Documentation Data Pipeline FAQs

Omit data using an anti-join in Data Explorer

At times, you may want to exclude rows where two joining datasets have matching values, only keeping the rows that didn’t match for a particular dataset. In this case, we’ll be interested in keeping the rows from the dataset on the left where they did not match with the dataset on the right. This is called an anti-join, and the way to carry this out in Chartio is in the Data Pipeline.

In the following example, we used our Dundersign Demo Data to create a custom column that includes eight cities we’d like to exclude from our results. We performed the anti-join by doing the following:

  1. For the first dataset, add the column with the rows you’d like to exclude in your final result set.

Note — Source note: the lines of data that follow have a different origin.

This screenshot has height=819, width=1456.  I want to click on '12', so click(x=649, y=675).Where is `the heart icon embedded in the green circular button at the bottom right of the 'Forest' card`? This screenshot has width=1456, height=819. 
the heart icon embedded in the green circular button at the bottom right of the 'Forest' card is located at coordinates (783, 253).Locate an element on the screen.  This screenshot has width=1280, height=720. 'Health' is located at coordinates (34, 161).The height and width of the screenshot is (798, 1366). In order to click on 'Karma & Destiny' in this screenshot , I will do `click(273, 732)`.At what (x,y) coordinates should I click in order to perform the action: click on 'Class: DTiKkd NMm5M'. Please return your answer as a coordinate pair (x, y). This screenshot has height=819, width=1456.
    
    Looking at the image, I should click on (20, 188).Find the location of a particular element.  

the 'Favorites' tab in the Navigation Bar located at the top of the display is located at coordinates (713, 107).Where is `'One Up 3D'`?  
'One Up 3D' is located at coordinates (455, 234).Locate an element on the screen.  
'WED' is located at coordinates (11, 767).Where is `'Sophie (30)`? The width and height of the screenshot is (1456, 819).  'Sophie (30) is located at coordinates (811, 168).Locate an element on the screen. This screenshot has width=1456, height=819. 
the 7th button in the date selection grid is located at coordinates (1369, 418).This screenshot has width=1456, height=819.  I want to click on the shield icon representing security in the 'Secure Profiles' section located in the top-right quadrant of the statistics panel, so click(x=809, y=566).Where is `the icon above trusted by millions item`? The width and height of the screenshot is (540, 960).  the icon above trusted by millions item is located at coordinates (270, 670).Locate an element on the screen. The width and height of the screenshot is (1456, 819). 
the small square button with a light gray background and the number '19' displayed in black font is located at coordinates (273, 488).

You need to add the same column twice since you’ll need to use the second column as a means to filter after joining the two datasets—if it’s not clear now, you’ll see what we mean a bit later.

    Add a column

  2. Click the plus button to the left of Dataset 1 to add a second dataset and include the column you’d like filtered, where you’ll only include the rows that don’t match with the city values from Dataset 1. You also need to add this column twice in the second dataset.

    For our example, we want the list of cities for contacts created after January 1, 2018.

    Add a second dataset with the new column

  3. Next, click Merge Datasets in the Data Pipeline. By default, datasets are merged with an Outer Join on the first column, which is what we want in this case.

    This is where pulling in the same column twice helps us see where we have a match with the other dataset’s result set. In our output, the second column includes the results we’re looking to exclude.

    Select Outer Join as the Merge type

  4. Add a Filter Rows Pipeline step to exclude any rows with results in the second column.

    For our example, we excluded any rows where city_2 is not null. Notice how our results return eight less rows now!

    Add a Filter step in the Pipeline

  5. Since they’re no longer needed, you can hide the duplicate columns.

    Here, we hid city_2 and Mailing City_2 so only “city_1” remained in our result set.

    Hide columns in the Pipeline

We now have successfully removed the cities in the custom column and have 7,217 rows instead of 7,209 rows!

Anti-Join final result